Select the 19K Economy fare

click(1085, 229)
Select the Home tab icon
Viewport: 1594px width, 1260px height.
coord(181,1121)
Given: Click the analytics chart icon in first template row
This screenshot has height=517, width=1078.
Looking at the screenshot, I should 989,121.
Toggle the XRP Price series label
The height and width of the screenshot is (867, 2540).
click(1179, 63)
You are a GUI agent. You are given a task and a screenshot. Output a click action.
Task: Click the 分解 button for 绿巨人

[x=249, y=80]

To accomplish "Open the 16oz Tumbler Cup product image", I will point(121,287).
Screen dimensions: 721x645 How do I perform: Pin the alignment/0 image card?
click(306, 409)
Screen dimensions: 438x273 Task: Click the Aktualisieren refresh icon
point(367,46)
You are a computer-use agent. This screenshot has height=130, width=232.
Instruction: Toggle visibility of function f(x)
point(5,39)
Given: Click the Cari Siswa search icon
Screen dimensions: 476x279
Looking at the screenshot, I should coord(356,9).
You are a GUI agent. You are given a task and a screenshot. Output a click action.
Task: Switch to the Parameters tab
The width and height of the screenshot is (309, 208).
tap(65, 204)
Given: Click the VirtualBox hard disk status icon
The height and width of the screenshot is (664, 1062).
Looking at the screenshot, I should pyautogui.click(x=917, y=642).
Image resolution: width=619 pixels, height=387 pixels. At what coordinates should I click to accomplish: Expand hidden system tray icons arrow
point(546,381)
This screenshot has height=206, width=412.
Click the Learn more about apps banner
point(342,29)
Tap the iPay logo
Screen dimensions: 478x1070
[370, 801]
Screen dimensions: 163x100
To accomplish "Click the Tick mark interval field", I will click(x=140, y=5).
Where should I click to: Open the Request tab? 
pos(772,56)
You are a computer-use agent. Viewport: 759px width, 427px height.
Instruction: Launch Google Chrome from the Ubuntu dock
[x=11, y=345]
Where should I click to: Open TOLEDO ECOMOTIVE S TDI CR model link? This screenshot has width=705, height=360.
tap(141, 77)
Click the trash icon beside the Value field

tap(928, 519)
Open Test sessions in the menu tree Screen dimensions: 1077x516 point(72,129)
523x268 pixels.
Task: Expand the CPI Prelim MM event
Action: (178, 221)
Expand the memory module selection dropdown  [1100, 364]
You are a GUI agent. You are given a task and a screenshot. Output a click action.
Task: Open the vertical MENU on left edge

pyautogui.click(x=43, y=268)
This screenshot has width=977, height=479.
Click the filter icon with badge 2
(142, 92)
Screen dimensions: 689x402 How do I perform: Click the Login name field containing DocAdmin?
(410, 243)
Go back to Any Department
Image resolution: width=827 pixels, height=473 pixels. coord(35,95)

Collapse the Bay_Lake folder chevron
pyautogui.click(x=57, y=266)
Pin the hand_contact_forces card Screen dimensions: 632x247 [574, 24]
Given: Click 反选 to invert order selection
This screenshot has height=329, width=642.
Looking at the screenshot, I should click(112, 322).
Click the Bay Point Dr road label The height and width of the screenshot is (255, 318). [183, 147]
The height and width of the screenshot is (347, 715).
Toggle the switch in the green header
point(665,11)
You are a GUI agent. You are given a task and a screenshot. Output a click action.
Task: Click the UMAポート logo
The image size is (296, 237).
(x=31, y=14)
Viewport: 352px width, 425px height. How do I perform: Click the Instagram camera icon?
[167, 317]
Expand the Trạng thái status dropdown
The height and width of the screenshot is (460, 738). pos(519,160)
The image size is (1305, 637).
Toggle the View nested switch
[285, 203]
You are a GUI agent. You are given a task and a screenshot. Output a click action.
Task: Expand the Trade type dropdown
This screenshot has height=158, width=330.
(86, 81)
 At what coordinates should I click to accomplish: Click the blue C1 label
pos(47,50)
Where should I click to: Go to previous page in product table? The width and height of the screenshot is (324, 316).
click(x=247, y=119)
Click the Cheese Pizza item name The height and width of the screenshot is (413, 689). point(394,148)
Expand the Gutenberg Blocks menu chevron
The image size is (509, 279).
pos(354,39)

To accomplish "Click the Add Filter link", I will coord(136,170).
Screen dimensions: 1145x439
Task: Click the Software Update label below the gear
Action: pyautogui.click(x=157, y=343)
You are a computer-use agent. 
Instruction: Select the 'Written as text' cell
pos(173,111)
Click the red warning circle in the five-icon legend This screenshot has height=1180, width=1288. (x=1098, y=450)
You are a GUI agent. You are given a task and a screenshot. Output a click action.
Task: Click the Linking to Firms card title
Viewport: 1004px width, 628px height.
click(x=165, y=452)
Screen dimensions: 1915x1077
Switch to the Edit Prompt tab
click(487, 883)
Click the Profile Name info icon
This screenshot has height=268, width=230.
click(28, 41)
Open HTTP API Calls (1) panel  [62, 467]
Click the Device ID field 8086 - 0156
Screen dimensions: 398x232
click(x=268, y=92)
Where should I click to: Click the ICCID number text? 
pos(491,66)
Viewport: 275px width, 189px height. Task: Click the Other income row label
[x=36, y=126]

--- TASK PROMPT ---
Can you edit the lines above so that every "GUI agent" becomes "interface agent" and nothing else changes?

--- ANSWER IN FULL ---
Select the 19K Economy fare

click(1085, 229)
Select the Home tab icon
Viewport: 1594px width, 1260px height.
coord(181,1121)
Given: Click the analytics chart icon in first template row
This screenshot has height=517, width=1078.
Looking at the screenshot, I should 989,121.
Toggle the XRP Price series label
The height and width of the screenshot is (867, 2540).
click(1179, 63)
You are a interface agent. You are given a task and a screenshot. Output a click action.
Task: Click the 分解 button for 绿巨人

[x=249, y=80]

To accomplish "Open the 16oz Tumbler Cup product image", I will point(121,287).
Screen dimensions: 721x645 How do I perform: Pin the alignment/0 image card?
click(306, 409)
Screen dimensions: 438x273 Task: Click the Aktualisieren refresh icon
point(367,46)
You are a computer-use agent. This screenshot has height=130, width=232.
Instruction: Toggle visibility of function f(x)
point(5,39)
Given: Click the Cari Siswa search icon
Screen dimensions: 476x279
Looking at the screenshot, I should coord(356,9).
You are a interface agent. You are given a task and a screenshot. Output a click action.
Task: Switch to the Parameters tab
The width and height of the screenshot is (309, 208).
tap(65, 204)
Given: Click the VirtualBox hard disk status icon
The height and width of the screenshot is (664, 1062).
Looking at the screenshot, I should pyautogui.click(x=917, y=642).
Image resolution: width=619 pixels, height=387 pixels. At what coordinates should I click to accomplish: Expand hidden system tray icons arrow
point(546,381)
This screenshot has height=206, width=412.
Click the Learn more about apps banner
point(342,29)
Tap the iPay logo
Screen dimensions: 478x1070
[370, 801]
Screen dimensions: 163x100
To accomplish "Click the Tick mark interval field", I will click(x=140, y=5).
Where should I click to: Open the Request tab? 
pos(772,56)
You are a computer-use agent. Viewport: 759px width, 427px height.
Instruction: Launch Google Chrome from the Ubuntu dock
[x=11, y=345]
Where should I click to: Open TOLEDO ECOMOTIVE S TDI CR model link? This screenshot has width=705, height=360.
tap(141, 77)
Click the trash icon beside the Value field

tap(928, 519)
Open Test sessions in the menu tree Screen dimensions: 1077x516 point(72,129)
523x268 pixels.
Task: Expand the CPI Prelim MM event
Action: (178, 221)
Expand the memory module selection dropdown  [1100, 364]
You are a interface agent. You are given a task and a screenshot. Output a click action.
Task: Open the vertical MENU on left edge

pyautogui.click(x=43, y=268)
This screenshot has width=977, height=479.
Click the filter icon with badge 2
(142, 92)
Screen dimensions: 689x402 How do I perform: Click the Login name field containing DocAdmin?
(410, 243)
Go back to Any Department
Image resolution: width=827 pixels, height=473 pixels. coord(35,95)

Collapse the Bay_Lake folder chevron
pyautogui.click(x=57, y=266)
Pin the hand_contact_forces card Screen dimensions: 632x247 [574, 24]
Given: Click 反选 to invert order selection
This screenshot has height=329, width=642.
Looking at the screenshot, I should click(112, 322).
Click the Bay Point Dr road label The height and width of the screenshot is (255, 318). [183, 147]
The height and width of the screenshot is (347, 715).
Toggle the switch in the green header
point(665,11)
You are a interface agent. You are given a task and a screenshot. Output a click action.
Task: Click the UMAポート logo
The image size is (296, 237).
(x=31, y=14)
Viewport: 352px width, 425px height. How do I perform: Click the Instagram camera icon?
[167, 317]
Expand the Trạng thái status dropdown
The height and width of the screenshot is (460, 738). pos(519,160)
The image size is (1305, 637).
Toggle the View nested switch
[285, 203]
You are a interface agent. You are given a task and a screenshot. Output a click action.
Task: Expand the Trade type dropdown
This screenshot has height=158, width=330.
(86, 81)
 At what coordinates should I click to accomplish: Click the blue C1 label
pos(47,50)
Where should I click to: Go to previous page in product table? The width and height of the screenshot is (324, 316).
click(x=247, y=119)
Click the Cheese Pizza item name The height and width of the screenshot is (413, 689). point(394,148)
Expand the Gutenberg Blocks menu chevron
The image size is (509, 279).
pos(354,39)

To accomplish "Click the Add Filter link", I will coord(136,170).
Screen dimensions: 1145x439
Task: Click the Software Update label below the gear
Action: pyautogui.click(x=157, y=343)
You are a computer-use agent. 
Instruction: Select the 'Written as text' cell
pos(173,111)
Click the red warning circle in the five-icon legend This screenshot has height=1180, width=1288. (x=1098, y=450)
You are a interface agent. You are given a task and a screenshot. Output a click action.
Task: Click the Linking to Firms card title
Viewport: 1004px width, 628px height.
click(x=165, y=452)
Screen dimensions: 1915x1077
Switch to the Edit Prompt tab
click(487, 883)
Click the Profile Name info icon
This screenshot has height=268, width=230.
click(28, 41)
Open HTTP API Calls (1) panel  [62, 467]
Click the Device ID field 8086 - 0156
Screen dimensions: 398x232
click(x=268, y=92)
Where should I click to: Click the ICCID number text? 
pos(491,66)
Viewport: 275px width, 189px height. Task: Click the Other income row label
[x=36, y=126]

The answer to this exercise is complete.